To be done. Reproduce the rows verbatim, from the start of the rows up to and including the line with "tap(740, 362)".

Data excerpts.
»»

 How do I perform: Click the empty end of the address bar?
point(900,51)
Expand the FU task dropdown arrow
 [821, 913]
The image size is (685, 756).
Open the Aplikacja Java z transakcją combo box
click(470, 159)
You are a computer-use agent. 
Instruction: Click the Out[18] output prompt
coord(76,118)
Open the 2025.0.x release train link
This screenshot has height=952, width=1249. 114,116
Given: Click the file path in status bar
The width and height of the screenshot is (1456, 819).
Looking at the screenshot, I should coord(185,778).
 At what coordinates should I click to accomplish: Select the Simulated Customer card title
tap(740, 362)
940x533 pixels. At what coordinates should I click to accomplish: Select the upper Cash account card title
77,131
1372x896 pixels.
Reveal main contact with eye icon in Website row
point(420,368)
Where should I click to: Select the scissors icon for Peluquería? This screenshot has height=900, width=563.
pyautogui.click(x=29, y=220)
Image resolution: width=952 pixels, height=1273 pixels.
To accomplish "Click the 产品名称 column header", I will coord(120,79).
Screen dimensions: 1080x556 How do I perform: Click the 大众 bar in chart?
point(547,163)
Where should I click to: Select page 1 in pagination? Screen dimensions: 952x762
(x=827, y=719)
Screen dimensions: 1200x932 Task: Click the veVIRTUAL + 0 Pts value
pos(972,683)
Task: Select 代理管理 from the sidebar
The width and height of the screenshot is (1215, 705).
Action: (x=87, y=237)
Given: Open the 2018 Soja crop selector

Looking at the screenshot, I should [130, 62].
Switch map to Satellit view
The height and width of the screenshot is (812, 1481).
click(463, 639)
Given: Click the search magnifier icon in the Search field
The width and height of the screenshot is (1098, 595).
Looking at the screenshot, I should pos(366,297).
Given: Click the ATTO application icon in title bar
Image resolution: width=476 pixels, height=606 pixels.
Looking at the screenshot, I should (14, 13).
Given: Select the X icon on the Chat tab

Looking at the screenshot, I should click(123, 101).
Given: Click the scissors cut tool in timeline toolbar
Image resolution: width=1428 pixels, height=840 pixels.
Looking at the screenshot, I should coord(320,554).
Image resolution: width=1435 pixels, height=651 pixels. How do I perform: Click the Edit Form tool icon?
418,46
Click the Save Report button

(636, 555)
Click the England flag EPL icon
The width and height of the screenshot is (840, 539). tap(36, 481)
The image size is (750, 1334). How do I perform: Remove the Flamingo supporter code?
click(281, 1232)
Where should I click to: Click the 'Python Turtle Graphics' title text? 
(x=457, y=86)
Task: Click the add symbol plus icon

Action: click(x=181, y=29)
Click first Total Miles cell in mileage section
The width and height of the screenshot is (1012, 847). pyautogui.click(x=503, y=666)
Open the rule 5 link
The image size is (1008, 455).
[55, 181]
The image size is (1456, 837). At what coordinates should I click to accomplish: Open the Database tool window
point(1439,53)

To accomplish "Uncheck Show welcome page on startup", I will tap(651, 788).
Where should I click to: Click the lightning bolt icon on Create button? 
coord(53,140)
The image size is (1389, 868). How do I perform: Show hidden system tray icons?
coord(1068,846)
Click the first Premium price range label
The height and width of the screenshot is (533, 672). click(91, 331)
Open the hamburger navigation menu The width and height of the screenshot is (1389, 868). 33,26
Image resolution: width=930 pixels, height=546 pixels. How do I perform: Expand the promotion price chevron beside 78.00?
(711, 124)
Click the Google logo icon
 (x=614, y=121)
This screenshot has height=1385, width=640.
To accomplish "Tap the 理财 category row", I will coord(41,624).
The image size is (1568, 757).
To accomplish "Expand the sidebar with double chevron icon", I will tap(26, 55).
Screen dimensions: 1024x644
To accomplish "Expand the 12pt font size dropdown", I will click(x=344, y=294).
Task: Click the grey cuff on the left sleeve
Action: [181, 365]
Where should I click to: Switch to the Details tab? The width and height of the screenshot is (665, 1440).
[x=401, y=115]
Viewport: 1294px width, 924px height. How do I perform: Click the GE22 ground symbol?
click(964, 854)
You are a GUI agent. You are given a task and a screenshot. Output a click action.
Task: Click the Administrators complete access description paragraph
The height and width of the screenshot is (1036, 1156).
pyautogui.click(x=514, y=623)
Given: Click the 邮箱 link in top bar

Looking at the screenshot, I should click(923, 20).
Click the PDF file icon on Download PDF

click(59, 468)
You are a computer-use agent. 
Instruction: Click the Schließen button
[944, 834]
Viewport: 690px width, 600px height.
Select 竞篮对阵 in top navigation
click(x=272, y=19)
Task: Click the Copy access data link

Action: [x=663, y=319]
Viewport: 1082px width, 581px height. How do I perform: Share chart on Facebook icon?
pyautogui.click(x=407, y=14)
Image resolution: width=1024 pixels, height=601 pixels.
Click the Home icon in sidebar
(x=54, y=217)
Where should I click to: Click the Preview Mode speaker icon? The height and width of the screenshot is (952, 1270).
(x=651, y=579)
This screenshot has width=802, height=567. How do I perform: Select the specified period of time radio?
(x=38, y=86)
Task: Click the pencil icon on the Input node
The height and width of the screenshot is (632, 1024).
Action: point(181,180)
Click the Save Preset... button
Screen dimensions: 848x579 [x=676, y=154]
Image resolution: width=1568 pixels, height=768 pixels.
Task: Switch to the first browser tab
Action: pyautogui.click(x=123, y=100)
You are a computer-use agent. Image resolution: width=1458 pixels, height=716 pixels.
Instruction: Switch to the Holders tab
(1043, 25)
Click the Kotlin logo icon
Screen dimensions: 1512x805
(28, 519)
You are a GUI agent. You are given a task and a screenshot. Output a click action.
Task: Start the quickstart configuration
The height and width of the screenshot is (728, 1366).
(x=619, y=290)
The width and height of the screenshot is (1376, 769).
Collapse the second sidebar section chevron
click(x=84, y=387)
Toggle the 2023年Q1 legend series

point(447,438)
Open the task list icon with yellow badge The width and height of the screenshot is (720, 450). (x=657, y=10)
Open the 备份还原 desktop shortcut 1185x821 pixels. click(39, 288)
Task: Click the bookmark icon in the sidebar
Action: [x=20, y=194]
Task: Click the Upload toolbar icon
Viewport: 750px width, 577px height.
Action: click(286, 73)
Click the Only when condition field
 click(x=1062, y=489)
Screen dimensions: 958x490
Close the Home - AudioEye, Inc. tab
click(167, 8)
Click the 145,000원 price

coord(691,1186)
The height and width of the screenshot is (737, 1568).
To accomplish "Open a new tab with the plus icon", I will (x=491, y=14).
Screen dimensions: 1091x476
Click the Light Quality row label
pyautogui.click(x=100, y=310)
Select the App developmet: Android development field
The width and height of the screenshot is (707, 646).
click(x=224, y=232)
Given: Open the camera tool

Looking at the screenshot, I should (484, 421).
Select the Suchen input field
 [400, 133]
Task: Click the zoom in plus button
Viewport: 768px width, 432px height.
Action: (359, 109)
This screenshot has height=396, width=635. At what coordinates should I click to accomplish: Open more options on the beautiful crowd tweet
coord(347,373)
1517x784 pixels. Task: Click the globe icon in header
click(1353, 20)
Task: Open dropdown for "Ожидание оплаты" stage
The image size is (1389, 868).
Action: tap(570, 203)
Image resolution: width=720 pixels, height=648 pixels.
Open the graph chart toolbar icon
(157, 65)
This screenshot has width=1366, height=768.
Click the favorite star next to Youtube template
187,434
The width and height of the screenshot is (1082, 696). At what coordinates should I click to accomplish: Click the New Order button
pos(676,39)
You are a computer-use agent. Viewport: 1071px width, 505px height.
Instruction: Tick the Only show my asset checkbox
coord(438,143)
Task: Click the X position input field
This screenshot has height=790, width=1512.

««

Answer.
 How do I perform: Click the empty end of the address bar?
point(900,51)
Expand the FU task dropdown arrow
 [821, 913]
The image size is (685, 756).
Open the Aplikacja Java z transakcją combo box
click(470, 159)
You are a computer-use agent. 
Instruction: Click the Out[18] output prompt
coord(76,118)
Open the 2025.0.x release train link
This screenshot has height=952, width=1249. 114,116
Given: Click the file path in status bar
The width and height of the screenshot is (1456, 819).
Looking at the screenshot, I should coord(185,778).
 At what coordinates should I click to accomplish: Select the Simulated Customer card title
tap(740, 362)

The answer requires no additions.